Stored data entries:
----

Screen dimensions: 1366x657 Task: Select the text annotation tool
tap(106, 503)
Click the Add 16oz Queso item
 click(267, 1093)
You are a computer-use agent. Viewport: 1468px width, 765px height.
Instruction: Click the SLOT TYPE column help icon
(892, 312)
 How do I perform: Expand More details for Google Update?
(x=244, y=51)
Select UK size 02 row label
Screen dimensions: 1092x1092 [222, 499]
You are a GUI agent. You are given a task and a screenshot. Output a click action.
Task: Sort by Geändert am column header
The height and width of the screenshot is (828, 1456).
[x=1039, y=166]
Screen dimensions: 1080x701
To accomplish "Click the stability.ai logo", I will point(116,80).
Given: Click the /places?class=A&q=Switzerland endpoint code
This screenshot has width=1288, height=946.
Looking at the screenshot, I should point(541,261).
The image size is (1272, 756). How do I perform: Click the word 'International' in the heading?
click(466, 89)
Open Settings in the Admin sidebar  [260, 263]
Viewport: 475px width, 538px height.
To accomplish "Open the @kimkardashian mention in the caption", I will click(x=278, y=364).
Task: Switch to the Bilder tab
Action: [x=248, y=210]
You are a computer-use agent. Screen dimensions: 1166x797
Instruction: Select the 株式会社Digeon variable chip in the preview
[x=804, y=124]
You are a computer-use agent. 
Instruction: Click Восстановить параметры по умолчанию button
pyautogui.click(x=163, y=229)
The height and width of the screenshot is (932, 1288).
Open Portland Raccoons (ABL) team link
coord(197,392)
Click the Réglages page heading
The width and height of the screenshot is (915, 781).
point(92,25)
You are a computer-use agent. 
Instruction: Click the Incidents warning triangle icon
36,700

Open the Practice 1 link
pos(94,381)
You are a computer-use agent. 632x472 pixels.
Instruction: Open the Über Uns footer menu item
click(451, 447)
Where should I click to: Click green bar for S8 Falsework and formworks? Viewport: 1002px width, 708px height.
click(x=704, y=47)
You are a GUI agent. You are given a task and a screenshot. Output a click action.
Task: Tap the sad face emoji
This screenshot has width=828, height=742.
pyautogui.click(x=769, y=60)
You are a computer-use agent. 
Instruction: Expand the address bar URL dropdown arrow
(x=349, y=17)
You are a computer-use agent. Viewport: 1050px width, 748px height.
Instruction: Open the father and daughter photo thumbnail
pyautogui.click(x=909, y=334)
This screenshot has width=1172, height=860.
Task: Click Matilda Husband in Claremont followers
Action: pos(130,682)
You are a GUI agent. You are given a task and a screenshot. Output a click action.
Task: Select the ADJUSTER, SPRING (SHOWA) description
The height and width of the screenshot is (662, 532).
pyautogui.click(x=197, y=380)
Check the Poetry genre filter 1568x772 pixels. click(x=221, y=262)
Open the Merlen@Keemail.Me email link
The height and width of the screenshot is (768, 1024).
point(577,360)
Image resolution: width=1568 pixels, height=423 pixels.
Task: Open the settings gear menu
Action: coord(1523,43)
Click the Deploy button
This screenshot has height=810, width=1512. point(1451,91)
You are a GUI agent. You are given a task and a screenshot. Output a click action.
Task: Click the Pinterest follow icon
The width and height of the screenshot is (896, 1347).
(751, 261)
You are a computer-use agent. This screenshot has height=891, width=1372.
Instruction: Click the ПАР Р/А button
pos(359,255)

----

Set down, unchanged, only those lines above that fall between the line with "Check the Poetry" and the line with "You are a computer-use agent. This", the two end lines included.

**Output**
Check the Poetry genre filter 1568x772 pixels. click(x=221, y=262)
Open the Merlen@Keemail.Me email link
The height and width of the screenshot is (768, 1024).
point(577,360)
Image resolution: width=1568 pixels, height=423 pixels.
Task: Open the settings gear menu
Action: coord(1523,43)
Click the Deploy button
This screenshot has height=810, width=1512. point(1451,91)
You are a GUI agent. You are given a task and a screenshot. Output a click action.
Task: Click the Pinterest follow icon
The width and height of the screenshot is (896, 1347).
(751, 261)
You are a computer-use agent. This screenshot has height=891, width=1372.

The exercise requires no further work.